Along with EVM, Parity has an experimental support for Web Assembly as a bytecode for contracts. Some advantages of Web Assembly (WASM for short) are:
- Standard is maintained by huge number of interested parties
- Much less 256-bit word size related overhead
- Much more languages that target WASM (see awesome-wasm!)
- Advanced optimisation tools for WASM->WASM
To allow your custom chain to take advantage of WASM contracts, just enable them in in your chain spec JSON file under params
section by specifying wasm: true
.
For example, params section might look like this:
"params": {
"accountStartNonce": "0x0",
"maximumExtraDataSize": "0x20",
"minGasLimit": "0x1388",
"networkID" : "0x11",
"wasm": true
},
Now the engine will be able to distinguish and run WASM byte code if it is used as a contract code. Note that this is the addition to the EVM, so all your EVM contracts on chain are safe and will continue to function as before!
Any valid WASM module with the exported _call
function can be used as a contract code. As our codebase is dominated by Rust language, we use experimental Rust tools to compile actual contracts. wasm-tests repository might be a good source of examples. We run actual verification tests against this examples, so you can be sure that those examples are valid piece of functionality.
Simple contract in Rust language might be as short as this:
#![no_main]
#![no_std]
extern crate wasm_std;
use wasm_std::logger;
#[no_mangle]
pub fn call(_desc: *mut u8) {
logger::debug("Empty contract");
}
Which, once executed, will leave a debugging message "Empty contract"
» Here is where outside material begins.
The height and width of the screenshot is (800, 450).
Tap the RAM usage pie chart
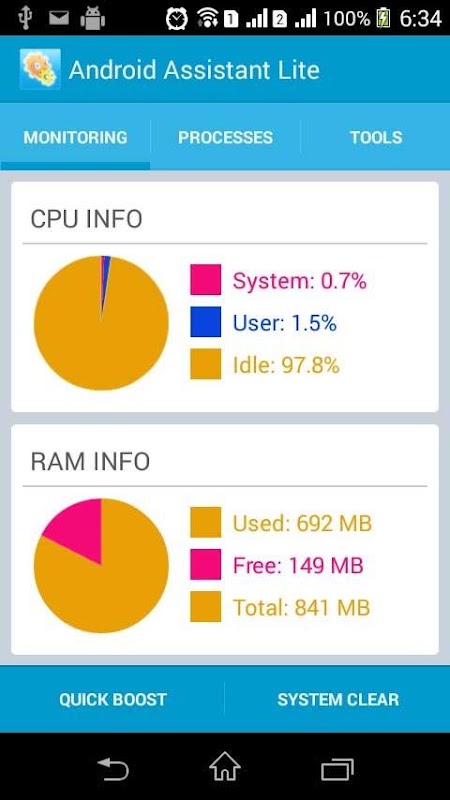[101, 565]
in your node console. Please refer to wasm-tests README for prerequisites to setup toolchain which will allow you to build those contracts.
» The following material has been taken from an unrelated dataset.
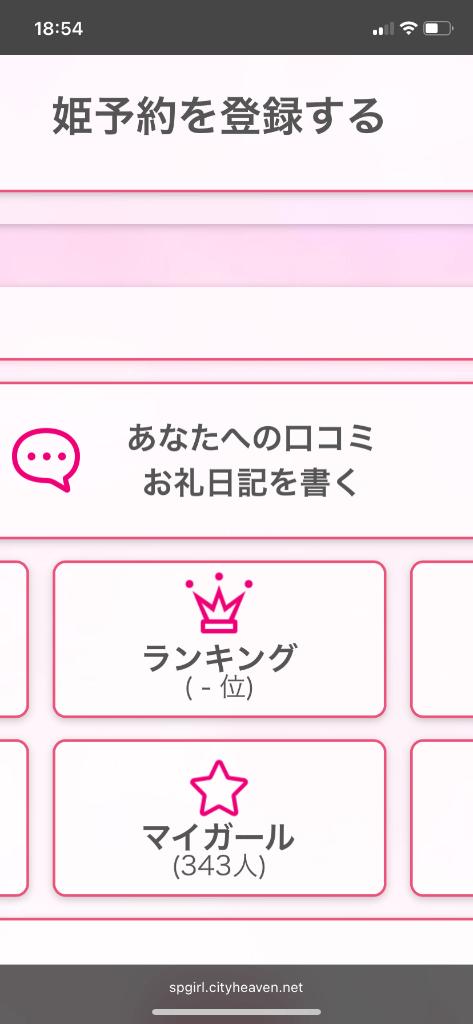Tap the partially visible card left of ランキング
473x1024 pixels.
[13, 639]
We believe WebAssembly is here to stay, therefore we contribute not only to the Parity to support WASM contract execution, but to WebAssembly ecosystem as a whole. For example, parity-wasm is a crate that allows to perform any manipulation with WASM byte code (read, generate, transform, interpret) to support your custom toolchain. We use it ourselves for running WASM bytecode and to inject gas counting in a deterministic, in-advance way.